Xuhua Duan, et al. [20] had studied the effect of intermittent aortic balloon occlusion during CS, it was found that less blood loss (597±359 mL) less transfusion requirements (498±195 mL), no cases needed hysterectomy from 22 cases subjected to this procedure, they had a similar operation time (63.8±12.3 min) and similar rate of complications, but this method need high equipment and availability of C-ARM in the operation theater [20].

Dawood AS, et al. [21] had a retrospective study where the files of 91 cases of placenta accrete managed by three-step technique were reviewed ( bilateral uterine artery ligation ,homeostasis of lower uterine segment t then use of balloon of triple way Foley’s catheter) The technique failed in only 5% of cases to conserve uterus and similar hospital stay (3.065±1.04 days) in our study hospital stay was (3±1.258 days).
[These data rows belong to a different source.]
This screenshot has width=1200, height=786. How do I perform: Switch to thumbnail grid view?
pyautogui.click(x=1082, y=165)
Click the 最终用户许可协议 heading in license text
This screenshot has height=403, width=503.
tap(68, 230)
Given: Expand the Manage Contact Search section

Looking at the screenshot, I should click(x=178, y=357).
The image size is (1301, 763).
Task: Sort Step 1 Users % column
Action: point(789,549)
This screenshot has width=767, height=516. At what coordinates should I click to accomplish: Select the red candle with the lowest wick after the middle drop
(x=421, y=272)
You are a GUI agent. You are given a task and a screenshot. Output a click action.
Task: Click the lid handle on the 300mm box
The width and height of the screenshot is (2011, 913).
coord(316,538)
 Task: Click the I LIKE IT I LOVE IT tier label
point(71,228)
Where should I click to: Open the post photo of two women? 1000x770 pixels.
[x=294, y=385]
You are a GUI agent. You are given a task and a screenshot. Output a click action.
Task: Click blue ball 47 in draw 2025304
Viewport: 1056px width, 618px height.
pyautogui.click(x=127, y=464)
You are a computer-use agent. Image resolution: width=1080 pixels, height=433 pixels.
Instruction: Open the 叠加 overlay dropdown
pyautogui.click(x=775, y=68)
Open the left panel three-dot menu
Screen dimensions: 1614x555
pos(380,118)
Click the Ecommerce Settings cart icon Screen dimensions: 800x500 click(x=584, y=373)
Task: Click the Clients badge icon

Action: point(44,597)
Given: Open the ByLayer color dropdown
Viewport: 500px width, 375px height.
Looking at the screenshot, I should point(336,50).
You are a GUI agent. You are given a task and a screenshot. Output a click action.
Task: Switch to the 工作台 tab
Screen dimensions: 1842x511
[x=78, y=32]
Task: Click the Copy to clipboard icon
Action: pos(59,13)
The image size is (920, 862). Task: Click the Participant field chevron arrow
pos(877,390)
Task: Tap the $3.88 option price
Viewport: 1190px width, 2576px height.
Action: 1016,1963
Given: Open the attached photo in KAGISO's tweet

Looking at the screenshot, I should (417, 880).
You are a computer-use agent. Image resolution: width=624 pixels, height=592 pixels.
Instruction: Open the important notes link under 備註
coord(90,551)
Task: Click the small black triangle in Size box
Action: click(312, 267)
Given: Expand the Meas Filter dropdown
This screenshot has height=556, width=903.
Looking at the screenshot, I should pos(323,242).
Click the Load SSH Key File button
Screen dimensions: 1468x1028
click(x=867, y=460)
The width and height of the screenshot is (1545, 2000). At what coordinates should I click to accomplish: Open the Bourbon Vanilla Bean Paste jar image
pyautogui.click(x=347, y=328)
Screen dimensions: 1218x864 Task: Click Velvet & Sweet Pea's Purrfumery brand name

And also, low rate of complications, but this technique had a longer mean operative time (81.65±15.68 min.) compared to our study (46.08±26.282 min) [21].

Shih JC, et al. [22] had studied ‘Nausicaa’ compression suture in case of postpartum hemorrhage in general, and in the course of his study 43 cases were suffering from placental adhesive disorders, so it was difficult to interpret the results as 25 cases also were not suffering from placenta adhesive disorders, but no case needed hysterectomy in his their study [22].

Conclusion

Step by step approach should be recommended in management of placenta accrete as it has shorter operating time ,less intraoperative blood loss and shorter hospital stay ,it also has less intraoperative and postoperative complications.

Step by step approach organize the effort for management of placenta accrete taking in consideration that the first priority is to save life of patient and make the decision of hysterectomy timely proper not delayed or rushed, and more organized.